Part of this is explored in the following draft CL:

https://codereview.chromium.org/281653003

Stage 3: Update Session Restore

This stage still needs to be planned.

(Check with sky@ and darin@ for expertise here.)


7. Appendix

General problem areas

There are a few areas that have proved troublesome in Chrome's multi-process navigation logic over time.  These are worth mentioning here to consider whether the planned changes pose risks for triggering related problems.

  • Corrupted entries or hangs with fast back/forward (89798, 93427, 416184)
    These were often the result of page ID confusion between the browser and renderer processes, especially related to page IDs (and max page IDs) from different SiteInstances.  The fact that Chrome limits the session history to a maximum of 50 entries and drops earlier entries contributed to these bugs.

  • URL spoofs due to races (102408)
    These used to occur when a renderer process committed a page ID that the browser process didn’t recognize, and which was smaller than the max page ID.  These cases now turn into renderer kills (in NavigationControllerImpl::ClassifyNavigation) rather than risking a spoof, and some metadata is stored in the URL of the crashdump to help diagnose it.  We still have a low volume of these crashes.
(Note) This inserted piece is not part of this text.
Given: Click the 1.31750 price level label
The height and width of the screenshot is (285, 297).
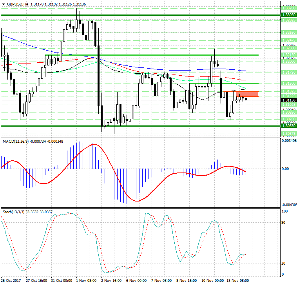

  • URL spoofs around pending entries (9682)
    Pending entries were originally only used for browser-initiated navigations, but we now create them for renderer-initiated navigations as well.  This allows us to show the pending URL on slow renderer-initiated navigations in new tabs, as long as no one has injected content into the new tab.  It proved to be quite tricky to do this while preventing URL spoofs.

  • Confusion about in-page vs not
    We’ve seen multiple bugs in both Blink and the cross-process navigation logic with determining when a navigation stays in the same document or not.  Exposing the document sequence number to the browser process may simplify much of this logic.

  • Many corner cases around subframe navigations
    Many browsers seem to have frequent corner cases around subframe navigation that can lead to unexpected behavior (e.g., how the session history is affected by deleted subframes or location.replace).